Going the extra mile
How businesses work with the local social sector
Submitted by Tony Chapman, Director of Policy&Practice, Durham University
The Law Family Commission on Civil Society has been established to do ground-breaking research to enhance the potential of civil society. Unlike other programmes of research, the Commission aims to explore productive relationships between civil society, the state and the private sector and to find out how to maximise the benefits of current or future interactions.
This report plays its part in the aims of the Commission by exploring relationships between the private sector and the social sector. The commission defines the social sector as those organisations which are located within the realms of civil society that provide support to communities and beneficiary groups. These organisations include, for example, charities, cooperatives and community benefit societies, social enterprises, community businesses and community organisations.
The private sector already makes an enormous direct financial contribution to civil society. The NCVO estimates that this amounts to £2.7bn.

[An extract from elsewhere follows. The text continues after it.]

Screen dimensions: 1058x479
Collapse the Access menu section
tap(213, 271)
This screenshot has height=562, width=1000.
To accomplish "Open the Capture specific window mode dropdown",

But its efforts do not end there, businesses also provide in-kind support, pro bono advice and engage their employees with civil society in volunteering.

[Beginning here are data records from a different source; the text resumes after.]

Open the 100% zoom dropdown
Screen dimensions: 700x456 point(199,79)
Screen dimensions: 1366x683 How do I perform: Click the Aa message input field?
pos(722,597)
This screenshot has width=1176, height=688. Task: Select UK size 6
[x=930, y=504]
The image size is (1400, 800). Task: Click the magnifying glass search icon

The relationship between the corporate social responsibility work of big business and the activities of major charities has already been researched quite extensively. This report does not concern itself with these major charities with annual incomes above £25m. Instead, it focuses on the social sector in more general terms – with a particular focus on small to medium sized organisations which generate the bulk of sector activity – especially at the local level.

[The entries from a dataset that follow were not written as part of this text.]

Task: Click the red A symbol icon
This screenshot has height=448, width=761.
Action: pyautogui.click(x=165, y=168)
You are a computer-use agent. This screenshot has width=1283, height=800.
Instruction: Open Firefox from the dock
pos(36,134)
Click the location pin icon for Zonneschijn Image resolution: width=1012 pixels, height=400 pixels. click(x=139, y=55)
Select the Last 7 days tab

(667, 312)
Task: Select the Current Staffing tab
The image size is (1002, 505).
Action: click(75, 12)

Little is known about the volume of financial and non-financial support which business provides to the sector in general and how it is distributed across regions, amongst organisations, or within local areas with particular characteristics. Nothing much is known about the social purposes for which support is given, nor the extent to which this support is valued by social sector organisations.
The aim of this report is to begin to fill some of these gaps in our knowledge by drawing upon data from the Charity Commission register and the long-running Third Sector Trends study. Using these data, the report will offer the first substantive study of business and social sector interactions. It will explore the following issues:
The original findings of this report present a number of challenges to practitioners, commentators and policy makers in the public, private and social sectors that need to be addressed. The most important of which is the potential mis-match between the ethos, purposes and practices of sectors and how that may impede good working relationships.
This research report is exploratory and does not claim fully to answer all the questions it addresses. This would not be possible currently, because there are gaps in the existing quantitative data that cannot yet be filled. Consequently, the paper concludes with observations on new directions for research on business and social sector interactions and on the improvement of existing data sources.
It is not all about numbers. There is also a need to collect more deeply textured qualitative data on the experiences of businesses and social sector organisations which work together now or could do in future. This paper presents the groundwork to underpin that qualitative research by identifying questions that need urgently to be answered by the Commission.